When I first heard the term “Mock Scrape” I had no idea what it was or how to do it. Really, at the time I hardly knew what a real scrape was. That being the case, I honestly didn’t really care what a mock scrape was. I also figured that it was something difficult and couldn’t really help my hunting anyway. However, since I’ve always had such a passion for whitetails I did wonder how to make a mock scrape.
It’s been quite a few years since I first heard about mock scrapes. Since then, I’ve heard many more stories and seen a lot more of them popping up on the land I hunt. The addition of food plots created an explosion of scrapes. With that came a renewed interest in learning more about them. With a little bit of digging I realized just how to make a mock scrape really quickly and easily. In fact, the one I made last week had a deer checking it out within 24 hours!
How to make a Mock Scrape
The steps I took to make this mock scrape in these photos took me a grand total of 2 minutes. It took only one tool that I brought in not including the camera. That tool was a standard hand saw that I use to clear shooting lanes. In fact, this mock scrape is within a 30 yard bow shot from a stand location. Here is a quick run down of the 3 simple steps I took to make this mock scrape.
The Steps for How to Make a Mock Scrape
- You’ll need a licking branch. So you’ll either need to do this near a tree with a low hanging branch or you’ll need to supply your own to suspend between two trees. Here, I chose to use a vine that was already suspended high above. I pulled it down and cut it off at the height I wanted (in between waist and chest high). If you need to bring one in, use a rope and tie it between two trees. then you can tie the licking branch you brought in that.
- Now take a stick, one that’s pretty sturdy and has a decent pointed end to it. Find a spot that you know deer are passing by that is also within shooting range of your treestand. Use the stick to scrape a circle of dirt underneath the licking branch. Make sure that you really rough up the dirt so that you would leave a footprint in it if you stepped in it.
- This last step definitely causes arguments in every deer camp year after year. I have to say that even I myself have pretty much always been afraid to pee in the woods anywhere near where I hunted. This year I decided to try it for myself and see what happened. That’s right, I used my own pee in the scrape. I wasn’t sure what to expect but I thought for sure I would see deer check out the scrape within about a week. Lucky for me, it took less than 24 hours!
Using my own pee was new for me this year. The early evidence is telling me that it was a good idea. Only time will tell if the trend will continue, but so far I’m happy with the results. I have photos of the deer right before and right after visiting the scrape. She was not spooked by it at all. I will have to change the camera over to video mode in order to see if any of the does that come up to it have actually used it or not. Either way, there has been a decent amount of interest in the scrape from the local doe herd. The jury is still out on the bucks.When I go back in to swap out the card in a couple weeks, I will switch the camera to video mode and hope to find some bucks.
The camera is located on the funnel property and is within 80 yards of where I shot my doe with a bow last season.
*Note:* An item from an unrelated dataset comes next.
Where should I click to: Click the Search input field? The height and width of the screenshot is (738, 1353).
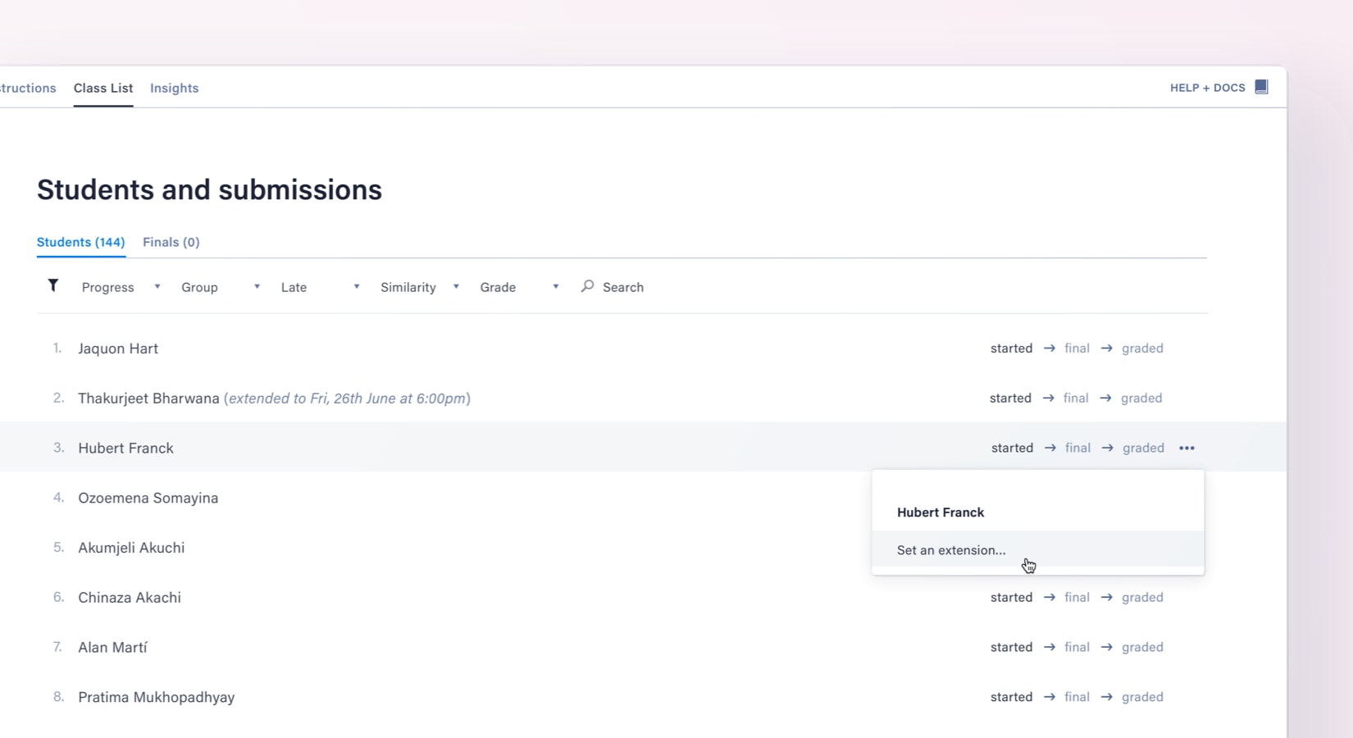623,287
During that hunt I nearly got a shot at a very nice mature buck. This season, a mature buck walking that same trail will not be so lucky. I chose a new tree to set up in that allows me to hide from the deer coming down that path. I’ve also got a new tree to hunt from that can shoot to this mock scrape. I look forward to seeing what comes from this one. I encourage you to get out there and use your newfound knowledge of how to make a mock scrape. Happy Hunting!